Mit einer Doppelspitze gelingt es uns besser, die Vielfalt unserer Gesellschaft und insbesondere der Mitglieder der SPD an ihrer Spitze abzubilden“, sind Saskia Esken und Lars Klingbeil überzeugt. Die beiden amtieren seit Dezember als zweite paritätisch besetzte Doppelspitze in der mehr als 150-jährigen SPD-Geschichte.
Aus ihrer Sicht hat sich dieses Führungsmodell inzwischen bewährt, auch weil es die Gleichberechtigung von Frauen und Männern verbessert: „Die SPD macht mit der Doppelspitze nach außen deutlich, dass es uns ernst ist mit der Gleichberechtigung und dass wir bei diesem Thema auch vorangehen.“ Die Doppelspitze zeige letztlich, dass Gleichberechtigung dann gelinge, wenn Männer und Frauen gemeinsam dafür einstehen.
Weibliche Doppelführung
Doch es gibt auch weibliche Doppelspitzen. Zwei SPD-Ortsvereine in Niedersachsen und Nordrhein-Westfalen haben sich bereits jeweils für dieses Führungsmodell entschieden.
„Auf einmal sagten alle: Gianna und Sandra, das wäre doch eine tolle Kombination. Da ist erst bei uns der Prozess in Gang gekommen, dass wir uns wirklich ernsthaft damit beschäftigt haben“, berichtet Sandra Höllmann, designierte Co-Vorsitzende der SPD in Euskirchen. Bislang konnten Gianna Voißel und sie noch nicht an die Spitze des Ortsvereines gewählt werden. Zuerst kam im Sommer die Flut, die ihr Parteihaus in der Innenstadt von Euskirchen zerstörte, dann machte Corona einen Strich durch die Rechnung. Doch im April soll nun die geplante Mitgliederversammlung über die Bühne gehen.
Mehr Frauen ins Parlament
Ihre gemeinsame Kandidatur sehen Höllmann und Voißel auch als sichtbares Zeichen der Euskirchener Sozialdemokratie im Hinblick auf die nächste Kommunalwahl in drei Jahren. Denn bislang sind nur drei Frauen für die SPD im dortigen Stadtrat aktiv. Das zu ändern haben sich die beiden Frauen mit auf die Fahnen geschrieben.

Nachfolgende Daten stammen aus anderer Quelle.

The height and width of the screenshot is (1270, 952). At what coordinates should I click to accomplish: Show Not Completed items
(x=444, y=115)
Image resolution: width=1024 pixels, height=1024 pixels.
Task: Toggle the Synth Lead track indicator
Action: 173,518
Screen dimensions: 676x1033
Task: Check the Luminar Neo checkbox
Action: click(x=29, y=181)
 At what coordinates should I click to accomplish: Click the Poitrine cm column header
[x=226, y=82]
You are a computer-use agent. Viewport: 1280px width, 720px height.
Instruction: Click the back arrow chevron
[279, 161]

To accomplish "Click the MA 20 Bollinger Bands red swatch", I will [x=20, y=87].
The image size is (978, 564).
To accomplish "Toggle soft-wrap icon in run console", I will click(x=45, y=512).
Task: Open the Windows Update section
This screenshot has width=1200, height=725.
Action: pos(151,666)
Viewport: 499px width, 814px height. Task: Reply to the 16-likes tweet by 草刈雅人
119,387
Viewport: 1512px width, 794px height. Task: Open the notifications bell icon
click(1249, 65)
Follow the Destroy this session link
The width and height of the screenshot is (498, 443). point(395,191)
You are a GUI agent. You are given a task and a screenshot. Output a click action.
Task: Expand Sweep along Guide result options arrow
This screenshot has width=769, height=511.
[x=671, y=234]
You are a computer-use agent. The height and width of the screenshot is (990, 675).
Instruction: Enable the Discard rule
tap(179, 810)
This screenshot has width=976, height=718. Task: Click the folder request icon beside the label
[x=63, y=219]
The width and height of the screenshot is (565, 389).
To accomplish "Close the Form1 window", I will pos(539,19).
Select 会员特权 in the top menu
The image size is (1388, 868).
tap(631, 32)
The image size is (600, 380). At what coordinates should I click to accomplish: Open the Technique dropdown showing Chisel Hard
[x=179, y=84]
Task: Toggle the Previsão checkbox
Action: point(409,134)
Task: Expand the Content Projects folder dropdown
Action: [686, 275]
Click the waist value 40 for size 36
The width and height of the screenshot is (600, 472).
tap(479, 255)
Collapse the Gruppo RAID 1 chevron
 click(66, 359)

Auch ihre künftige Aufgabenverteilung haben sie bereits geklärt. „Wir haben herausgefunden, dass wir uns sehr sehr gut ergänzen. All das, was ich sehr ungern mache, ist genau das, was Gianna besonders gut kann. Umgekehrt gilt das genauso“, sagt Sandra Höllmann. Klar ist auch: Alleine hätte sich keine von beiden die Führungsrolle vorstellen können. „Vorher hatten wir das beide nicht wirklich im Sinn, weil wir beruflich beide auch voll ausgelastet sind“, sagt Gianna Voißel. Durch ihr künftiges Führungsmodell hoffen sie, auch die Sichtbarkeit von Frauen im politischen Ehrenamt zu stärken. „Ich glaube, dass es noch einmal die Solidarität von Frauen untereinander stärkt, dass man sich gegenseitig mitzieht und füreinander einsteht, was Männer schon recht lange begriffen haben“, sagt Voißel. Zudem könnten Frauen „auch mal einen frischen Führungsstil in einen Ortsverein bringen“.
Juso-Frauen an der Macht
Wie das geht, zeigen Anna-Lena Tegtmeier und Marie-Sophie Wübker im niedersächsischen Rinteln seit Ende 2020. Seitdem führen die beiden Frauen im Juso-Alter den SPD-Ortsverein gemeinsam. „Der frühere Vorsitzende wollte nicht mehr. Ich habe gesagt, ich kann das auf keinen Fall alleine machen. Da habe ich Marie gefragt, wie es bei ihr aussieht“, berichtet Tegtmeier.
Die Aufgabenteilung der beiden ist klar: Tegtmeier ist Ansprechpartnerin nach außen und koordiniert die gesamte Ortsvereinsarbeit, Wübker kümmert sich federführend um die Pressearbeit. Diese Aufteilung zahlte sich auch im vergangenen September im niedersächsischen Kommunalwahlkampf aus. Da wurde die SPD in der Stadt an der Weser mit mehr als 40 Prozent und 15 Sitzen im Stadtrat klar stärkste Kraft. Fraktionsvorsitzende ist dort mit Astrid Teigeler-Tegtmeier übrigens eine weitere Frau. Insofern wird die Sozialdemokratie in Rinteln sogar von einer weiblichen Dreifach-Spitze geführt.